第17話 滅びゆく北条③

文字数 2,503文字

 秀吉が小田原征伐を決したのは天正一七年(1589)一一月。陣触れは翌年正月、北条氏政は関東全土でこれに備える総力戦を沙汰した。氏政の士気は高かった。負ける不安は微塵もない。

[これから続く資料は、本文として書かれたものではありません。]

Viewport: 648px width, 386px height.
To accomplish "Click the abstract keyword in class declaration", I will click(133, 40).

 北条氏照は城代にすべてを任せ、小田原城に着陣した。
 八王子城は堅固な要塞である。その城域に取り込まれるような心源院は、戦さに巻き込まれてもおかしくない。信松尼たちを遠ざけた卜山の意図は、この絶対要塞がどうなるかを見越した措置だった。
 卜山は上方をしる。
 氏政はしらない。
 このことが、今度の合戦を大きく左右した。

 天正一八年(1590)六月二二日。
 鬨の声が大空まで響いた。豊臣秀吉は天下人であるということくらい、信松尼たちにも理解できる。その天下人が動員する軍勢が幾十万であることも数カ月前に知った。総てでないにしろ、その大軍が八王子城へ押し寄せることは想像に易い。
「我らは北条の庇護こそあれ、仕官したものではない」
 中立であるよう、信松尼は男たちを強く諫めた。今は生きることこそ大義だった。卜山が金照庵に去れというのは、こういうことなのだ。そのために最善を尽くせと、信松尼は説いた。

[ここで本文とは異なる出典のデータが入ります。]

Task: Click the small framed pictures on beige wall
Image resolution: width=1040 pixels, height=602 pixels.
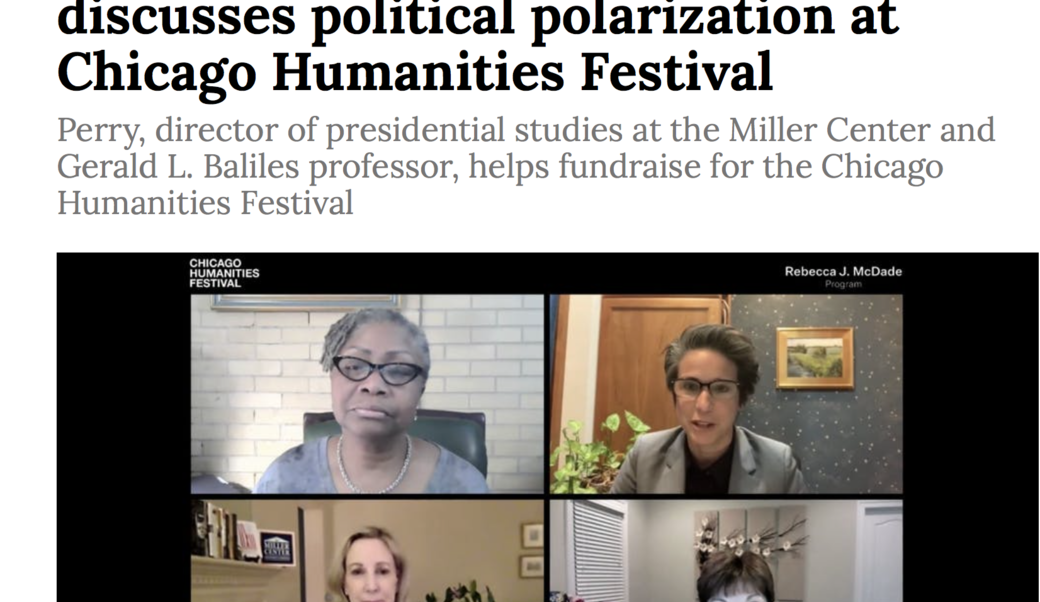Action: (532, 550)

 この日、八王子城に豊臣勢一万五千が迫りつつあった。直接の戦闘は未だない。しかし、主要の城郭を取り巻く支城はこのとき制圧されつつあった。八王子城を預かる者たちは、氏照から抗うことだけ仰せつかっていた。降伏する意思はない。
「この城は信玄入道が生きていた時に抗するため縄張りした山城である。拵えは安土城の構造を模倣し、決して落ちることのない砦である。上方の者に負ける筈はない、各々方、奮え!」
 城代・横地監物吉信の言葉は覇気に溢れていた。
 北条一族最強を自負する八王子城の兵たちは、降伏勧告の使者に愕然となる。松井田城主・大道寺政繁、鉢形城主・北条氏邦、一門や御由緒衆の言葉と思えぬ様に、横地監物吉信は不甲斐なしとこれを罵倒した。

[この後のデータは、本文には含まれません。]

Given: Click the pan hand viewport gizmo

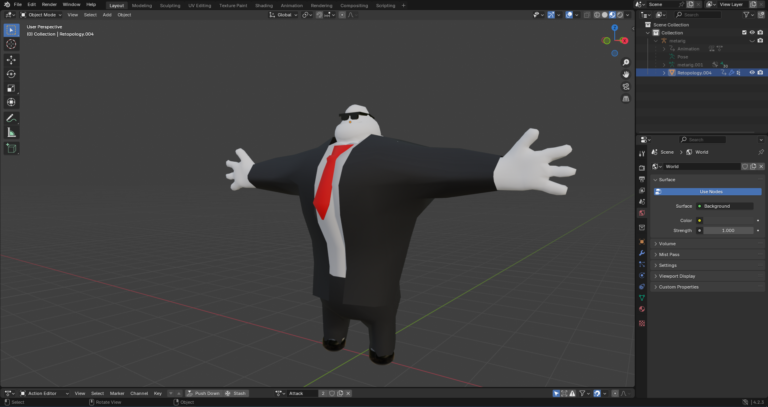Looking at the screenshot, I should [x=625, y=75].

「これまでの敵とは異なる、生きてこそのことと、同朋に訴えたり」
 北条氏邦の言葉は、戦闘の末の現実を悟った重みがある。その重みは、戦っていない誰にも響かなかった。横地監物吉信は毅然という。
「氏照の御墨付を以て当城明け渡すべしと下知なき間に、何人のすすめ給うとも降参すべからず」
 説得は不可能だった。
 夜、前田利家・上杉景勝・真田昌幸を中心とした軍勢は、周辺を囲む布陣で八王子城を睨んだ。案下方面に進出した上杉勢は、当然のように金照庵を巡検し、信松尼たちを捕えた。浄福寺城を攻め落とした上杉景勝は、松姫の存在を耳にし
「室の姉ならば、断じて粗略なかれ」
と語尾を荒げた。直江兼続が取次し、真田家に確認の使いが走った。真田昌幸は河越に真行尼がいることを確認していたが、松姫生存まではいままで知らずにいた。失礼がないよう、嫡男・信幸を差し向けた。
「これは、松姫様!」
 真田信幸は新府城で遠目に御覧したことがある。見間違えることはない。
「真田安房守の嫡男・源三郎です」
 恭しく傅く信幸に、信松尼は顔を綻ばせ
「上杉の兵は融通が利かぬ。家臣たちの縛を解いて欲しい」
「承知しました」
 上杉勢の武将のもとには直江兼続からの伝令が届いている。急いで皆の縄を解いた。侍女たちのなかへ紛れ込ませていた小督は、慌てて信松尼にしがみついた。小督はもはや一一歳、病弱ゆえ更に幼くみえる。
「五郎兄の姫じゃ」
「は」
 真田信幸は上杉の者に、信松尼一行の身元を言上した。本陣へお連れしようという誘いに、信松尼は無用と云い切った。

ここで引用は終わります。